Phosphorus (P) removal from wastewater via struvite crystallization is an established technology, and its uptake is recently gaining momentum, both in domestic and industrial wastewater in Australia, primarily to meet discharge regulation (Mehta, Khunjar et al. 2015). Magnesium (Mg) and caustic are typically added during struvite crystallization and are the major operating cost of the technology ($0.6-0.8/kgP).

Magnesium salts (chlorides and sulphates) are highly water soluble, but they are expensive and additional chemical is required to maintain the alkaline pH condition required for struvite crystallization. Magnesium oxide (MgO) and magnesium hydroxide are comparatively less

expensive and raise solution pH, but they are sparingly soluble in alkaline conditions and require longer disassociation times. Hence, an excess amount of MgO/Mg(OH)2 is often required to achieve high P removal.

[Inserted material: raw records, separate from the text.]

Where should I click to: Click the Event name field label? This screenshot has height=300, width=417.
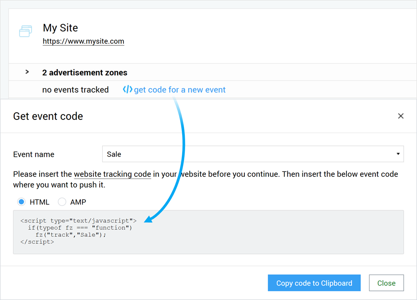(x=34, y=154)

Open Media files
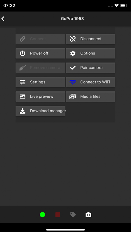coord(91,96)
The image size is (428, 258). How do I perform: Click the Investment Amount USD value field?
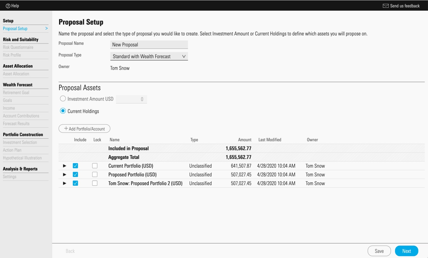[x=131, y=99]
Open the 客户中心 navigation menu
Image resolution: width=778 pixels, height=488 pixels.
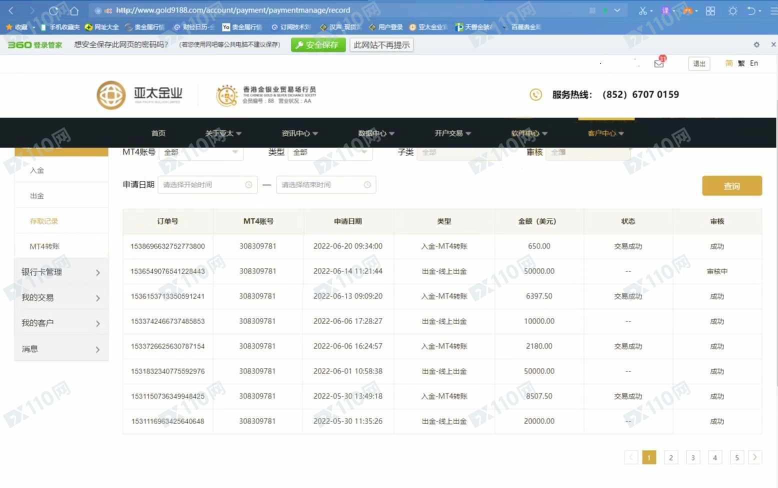[x=606, y=134]
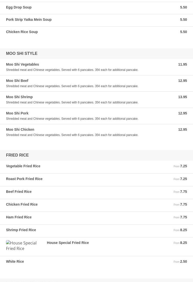
Task: Select Vegetable Fried Rice
Action: (23, 166)
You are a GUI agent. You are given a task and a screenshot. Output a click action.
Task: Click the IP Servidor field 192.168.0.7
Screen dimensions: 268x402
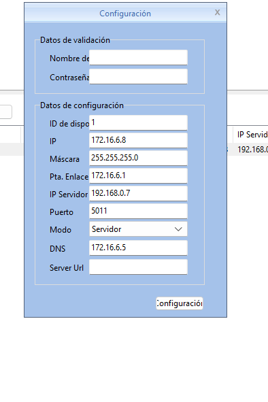[138, 193]
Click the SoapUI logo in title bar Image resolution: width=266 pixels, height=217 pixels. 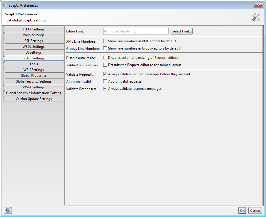coord(5,5)
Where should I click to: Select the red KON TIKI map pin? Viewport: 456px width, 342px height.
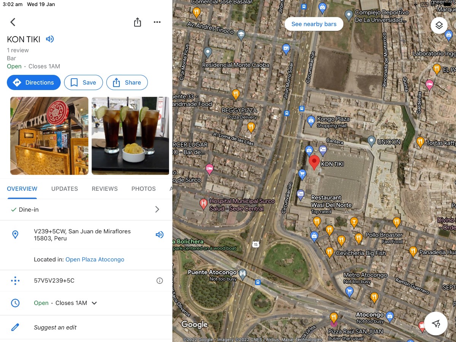[x=314, y=162]
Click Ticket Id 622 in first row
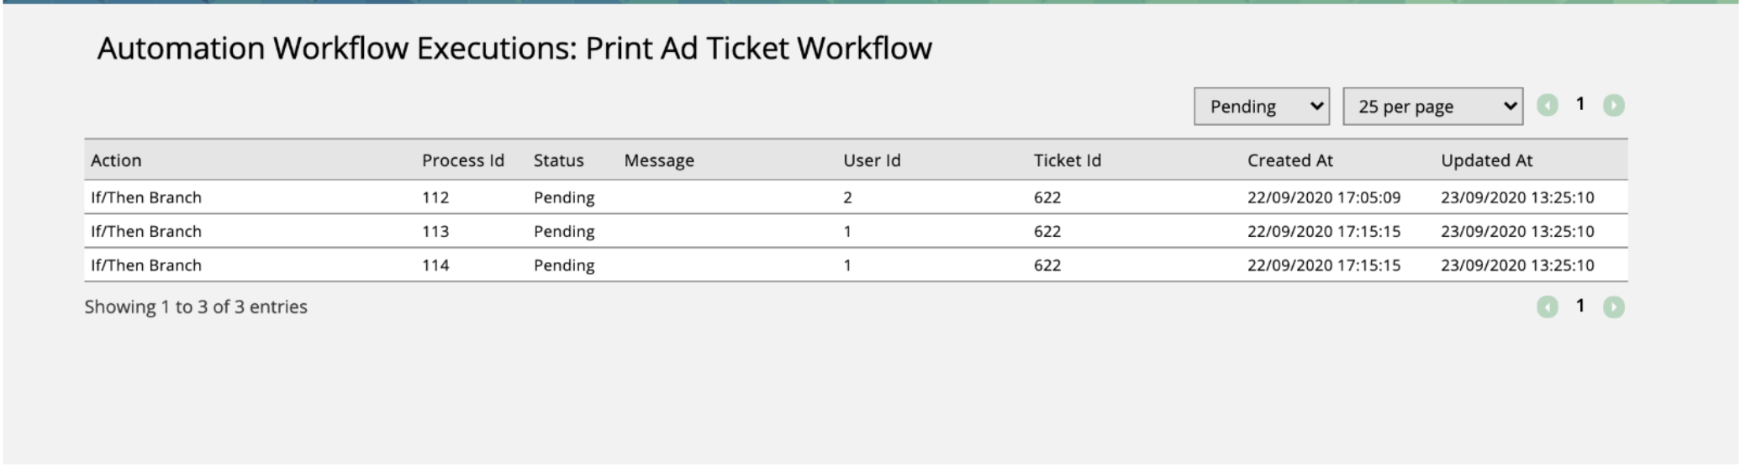The width and height of the screenshot is (1740, 467). pyautogui.click(x=1047, y=197)
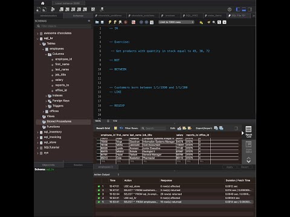The height and width of the screenshot is (217, 290).
Task: Open a SQL script file in the editor
Action: [97, 22]
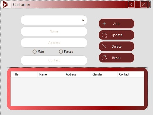Click the red triangle logo icon
153x115 pixels.
[5, 5]
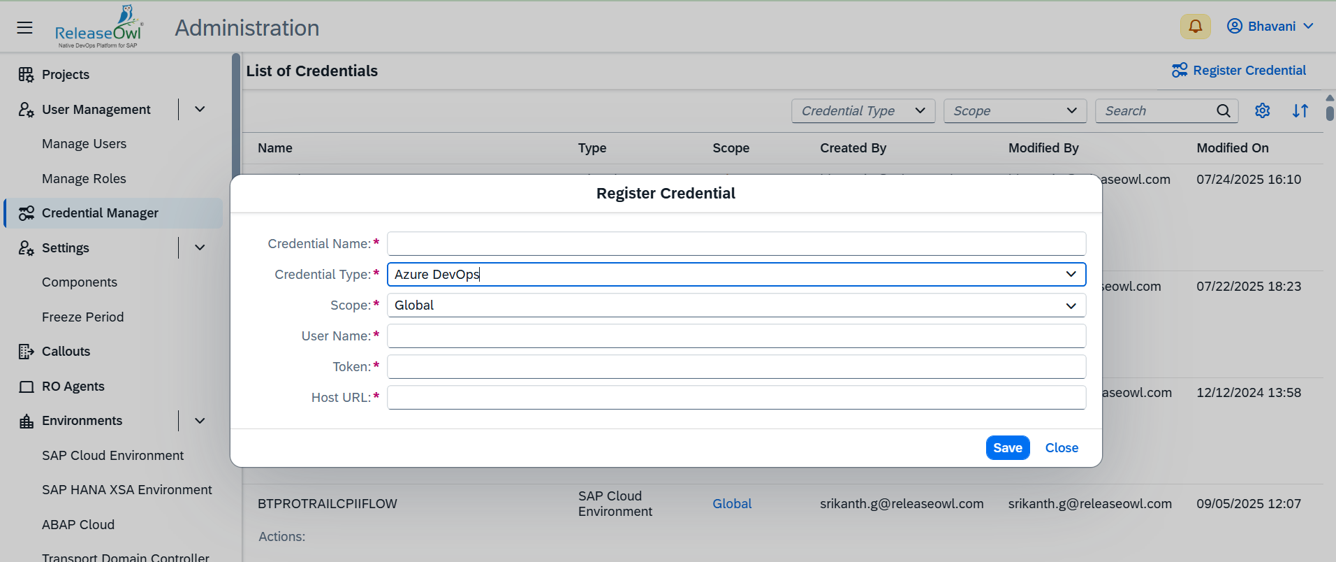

Calix ACTI-Mag is a magnesium hydroxide slurry with high surface area (350 m2/g), produced through the patented calcination process. Preliminary test at UQ showed quicker kinetics and higher P removal (P < 10 mg/L) at pH 8.5 (Mg:P = 1:1). The exact mechanism of high product reactivity and its performance as suitable material for P removal is unknown, and this needs to be tested.

Experimental plan

Struvite crystallization was performed using a 1L jacketed stirred tank reactor operated at 25oC in batch mode. Calix ACTI-Mag was comlab-grade MgCl2 using synthetic and real wastewater at different pH and dosing conditions. The synthetic wastewater was prepared using NaNO3 (0.58 mN), NaCl (10 mM), Na2SO4 (1.2 mM), NaHCO3 (17.86 mM), (NH4)2HPO4 (5 mM) and NH4Cl (25 mM). This equates to 154.5 mg/L of P-PO4 and 490 mg/L of N-NH4, with N:P molar ratio of 7. High N:P molar ratio (>5) is typical for domestic and agriculture wastewater.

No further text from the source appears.